Submitted to: Compendium of Transgenic Crop Plants
Publication Type: Book / Chapter
Publication Acceptance Date: 7/24/2007
Publication Date: N/A
Citation: N/A

Interpretive Summary:

Technical Abstract: Since the first successful report of transgenic sugarcane less than 20 years ago, this technology has advanced rapidly and been adopted by sugar industries and research organizations worldwide. Research into a range of input traits such as pest and disease resistance, sugar quality, and shoot architecture, and output traits such as higher sugar levels, biopolymers, pharmaceuticals and bulk proteins are ongoing. The future looks very bright for sugarcane, as market forces drive the development of the bioeconomy, creating opportunities for sugar industry diversification and new partnerships with other global and local industries.

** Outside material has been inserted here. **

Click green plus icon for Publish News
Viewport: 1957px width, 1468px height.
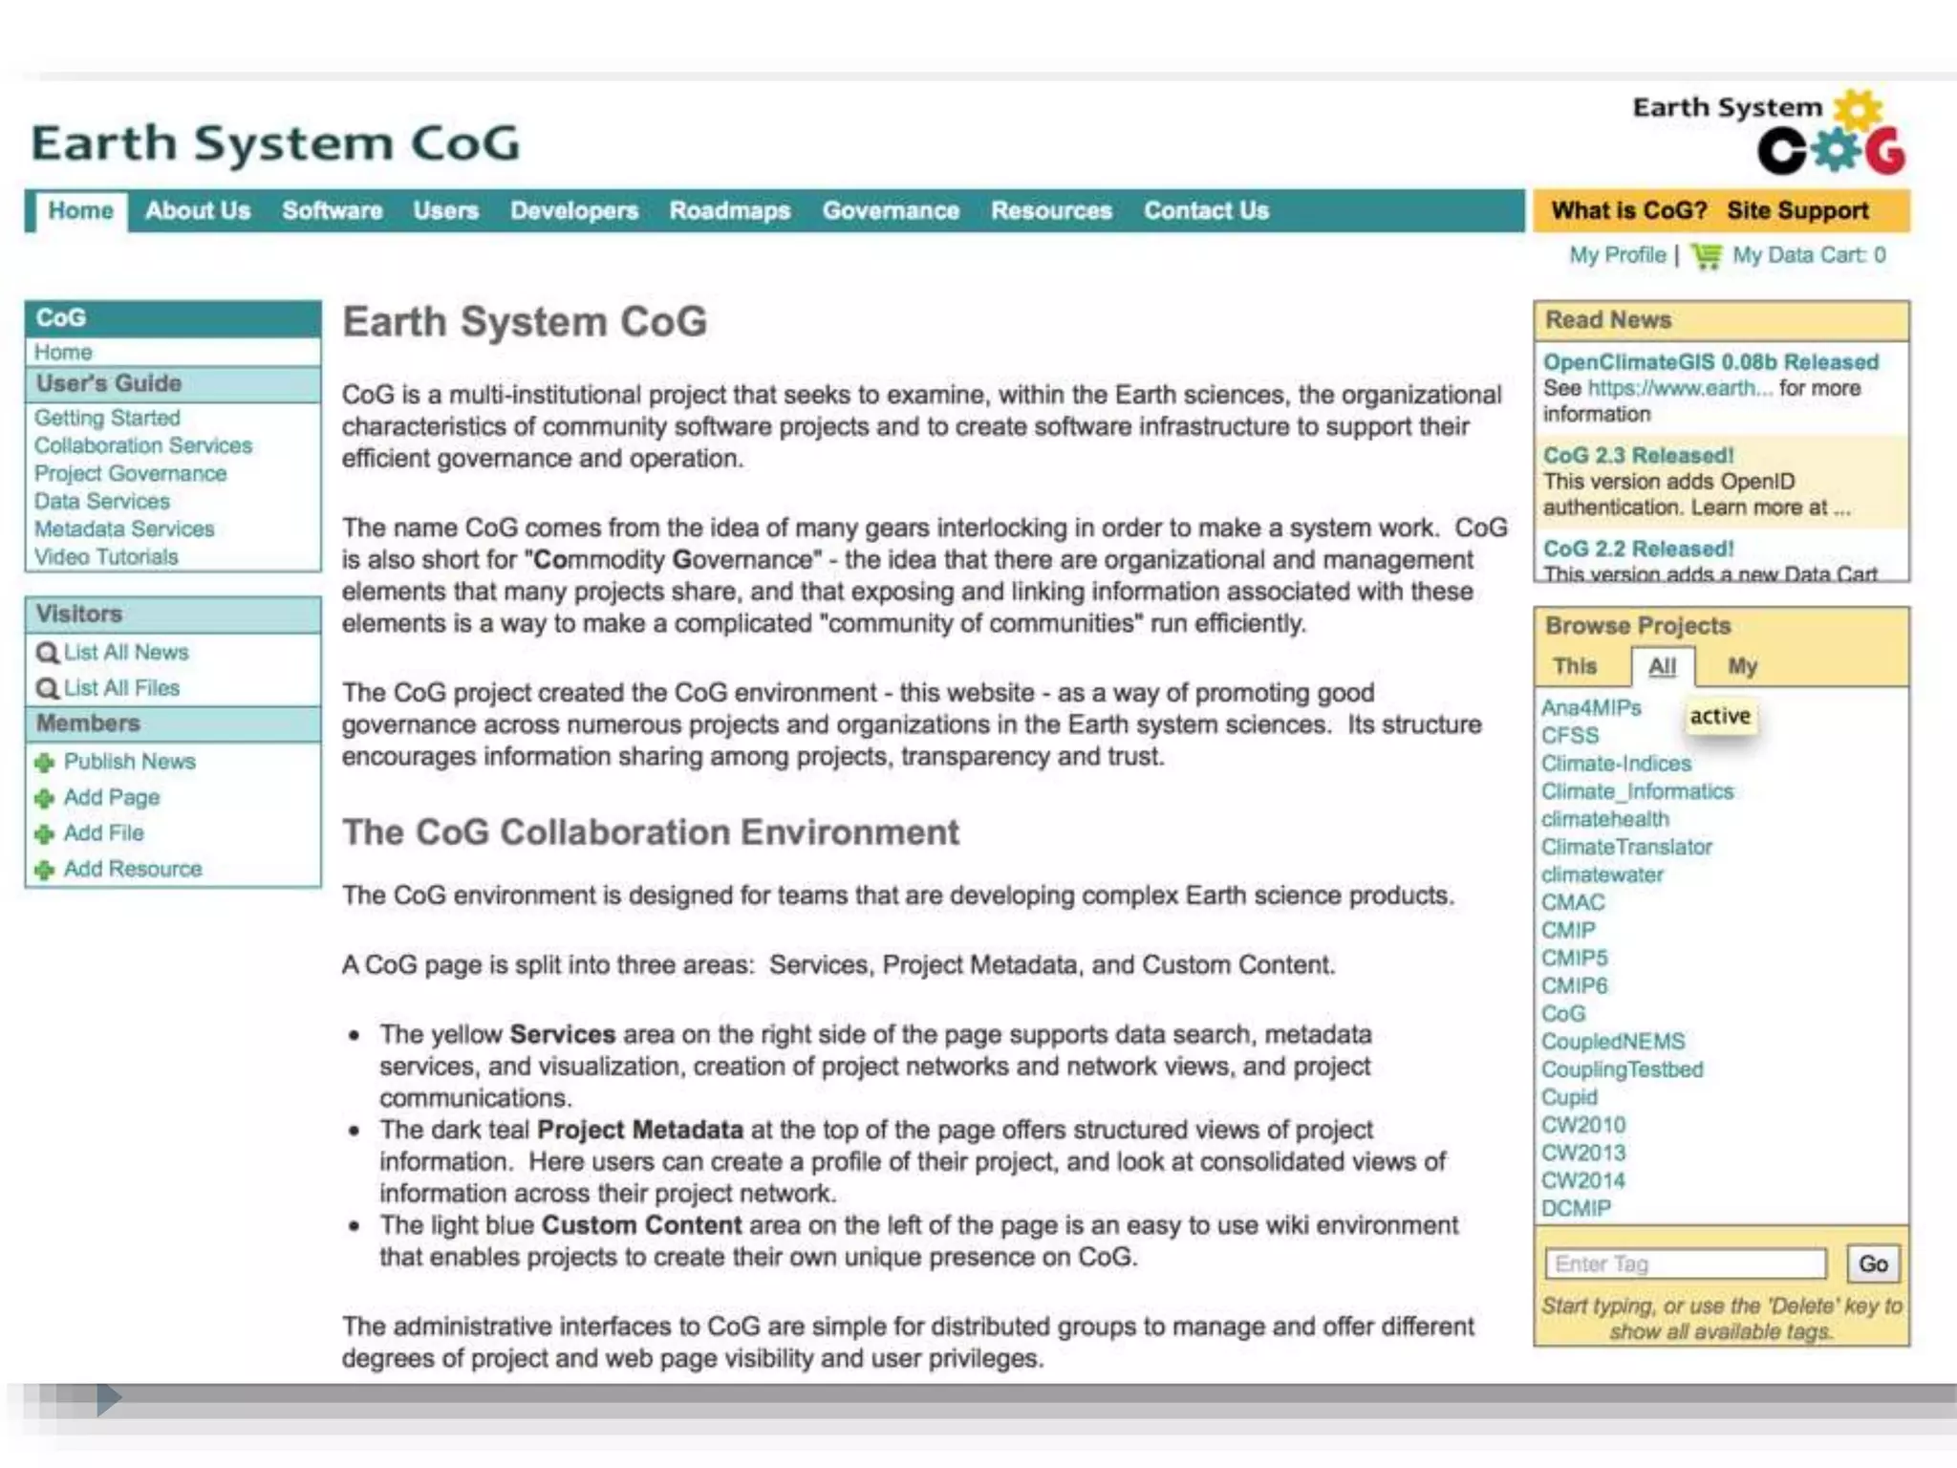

A combination of factors, including but not limited to, global warming, instability in the Middle East, concern over long term oil supplies, and the industrialization of China and India, have caused the world to look for alternatives to petroleum for fuel, energy and fine chemicals. Governments have made plans, drawn up roadmaps and set priorities for R&D funding to create ways to shift from a disproportional dependence on the nonrenewable resource petroleum. They are creating new industries and whole new economies based on renewable sources. The sugar derived from lignocellulosic biomass is going to be the renewable feedstock for the bioeconomy. The infrastructure is already being developed. Biorefineries are being constructed all over the U.S., Europe and in Brazil. Ethanol and a range of biopolymers are being produced in these biorefineries. In the US, maize is the feedstock in Brazil it is sugarcane. These nations all have R&D programs underway to switch over to biomass. Developing new cultivars of sugarcane that will produce more tonnage, use less water and fertilizer, that will not fall down in a storm, can tolerate floods or drought, grow in the heat or the cold, are resistant to pests and diseases, can tolerate salt, can fight off weeds, and supply the majority of the world’s needs for sucrose, and other sugars, bioplastics and a host of other fine chemicals, reduce greenhouse gasses and clean up the environment is going to require considerable genetic manipulation. Systems biotechnology will help in the design strategies to manipulate the metabolic pathways of sugarcane. However, the ability to transform sugarcane with genes and/or metabolic pathways will be instrumental in helping sugarcane industries become drivers of the bioeconomy.